The “natural scientists” of Geminus share some characteristics of today’s theoretical physicists, but with huge differences. Following Aristotle, Geminus sees the natural scientists as relying on first principles, including teleological principles: the natural scientist supposes that the heavenly bodies “are better as they are.” For Geminus it is only the astronomer who uses mathematics, as an adjunct to his observations. What Geminus does not imagine is the give-and-take that has developed between theory and observation. The modern theoretical physicist does make deductions from basic principles, but he uses mathematics in this work, and the principles themselves are expressed mathematically and are learned from observation, certainly not by considering what is “better.”

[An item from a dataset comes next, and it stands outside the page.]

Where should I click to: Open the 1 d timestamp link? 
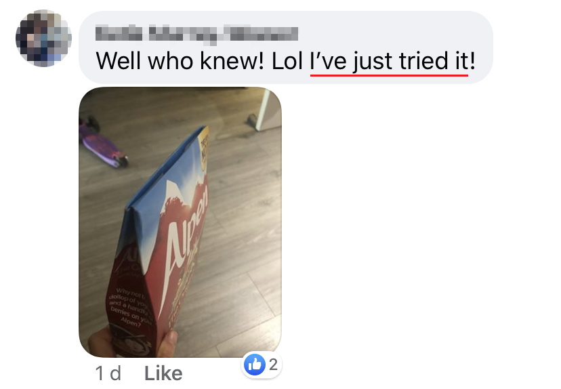coord(108,373)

In the reference by Geminus to the motions of planets “that revolve in parallel courses and those that wind along oblique circles” one can recognize the homocentric spheres rotating on tilted axes of the schemes of Eudoxus, Callippus, and Aristotle, to which Geminus as a good Aristotelian would naturally be loyal. On the other hand, Adrastus of Aphrodisias, who around AD 100 wrote a commentary on the
Timaeus
, and a generation later the mathematician Theon of Smyrna were sufficiently convinced by the theory of Apollonius and Hipparchus that they tried to make it respectable, by interpreting the epicycles and deferents as solid transparent spheres, like the homocentric spheres of Aristotle, but now not homocentric.

Some writers, facing the conflict between the rival theories of the planets, threw up their hands, and declared that humans were not meant to understand celestial phenomena. Thus, in the mid–fifth century AD, in his commentary on the
Timaeus
, the Neoplatonist pagan Proclus proclaimed:
16

When we are dealing with sublunary things, we are content, because of the instability of the material which goes to constitute them, to grasp what happens in most instances. But when we want to know heavenly things, we use sensibility and call upon all sorts of contrivances quite removed from likelihood. . . . That this is the way things stand is plainly shown by the discoveries made about these heavenly things—from different hypotheses we draw the same conclusions relative to the same objects. Among these hypotheses are some which save the phenomena by means of epicycles, others which do so by means of eccentrics, still others which save the phenomena by means of counterturning spheres devoid of planets. Surely the god’s judgement is more certain. But as for us, we must be satisfied to “come close” to those things, for we are men, who speak according to what is likely, and whose lectures resemble fables.

Proclus was wrong on three counts. He missed the point that the Ptolemaic theories that used epicycles and eccentrics did a far better job of “saving the phenomena” than the Aristotelian theory using the hypothesis of homocentric “counterturning spheres.” There is also a minor technical point: in referring to hypotheses “which save the phenomena by means of epicycles, others which do so by means of eccentrics” Proclus seems not to realize that in the case where an epicycle can play the role of an eccentric (discussed in footnote
*
), these are not different hypotheses but different ways of describing what is mathematically the same hypothesis. Above all, Proclus was wrong in supposing that it is harder to understand heavenly motions than those here on Earth, below the orbit of the Moon. Just the reverse is true. We know how to calculate the motions of bodies in the solar system with exquisite precision, but we still can’t predict earthquakes or hurricanes. But Proclus was not alone. We will see his unwarranted pessimism regarding the possibility of understanding the motion of the planets repeated centuries later, by Moses Maimonides.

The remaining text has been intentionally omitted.